> [THE PROBLEM]: Copy the data below line for line, keeping every character unchanged.

══════════

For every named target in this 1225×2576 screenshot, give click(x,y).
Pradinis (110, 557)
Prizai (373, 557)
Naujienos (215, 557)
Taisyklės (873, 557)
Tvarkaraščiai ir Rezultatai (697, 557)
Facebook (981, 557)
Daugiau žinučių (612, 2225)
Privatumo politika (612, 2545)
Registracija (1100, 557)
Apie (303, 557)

══════════

> [CORRECT RESPONSE]:
For every named target in this 1225×2576 screenshot, give click(x,y).
Pradinis (110, 557)
Prizai (373, 557)
Naujienos (215, 557)
Taisyklės (873, 557)
Tvarkaraščiai ir Rezultatai (697, 557)
Facebook (981, 557)
Daugiau žinučių (612, 2225)
Privatumo politika (612, 2545)
Registracija (1100, 557)
Apie (303, 557)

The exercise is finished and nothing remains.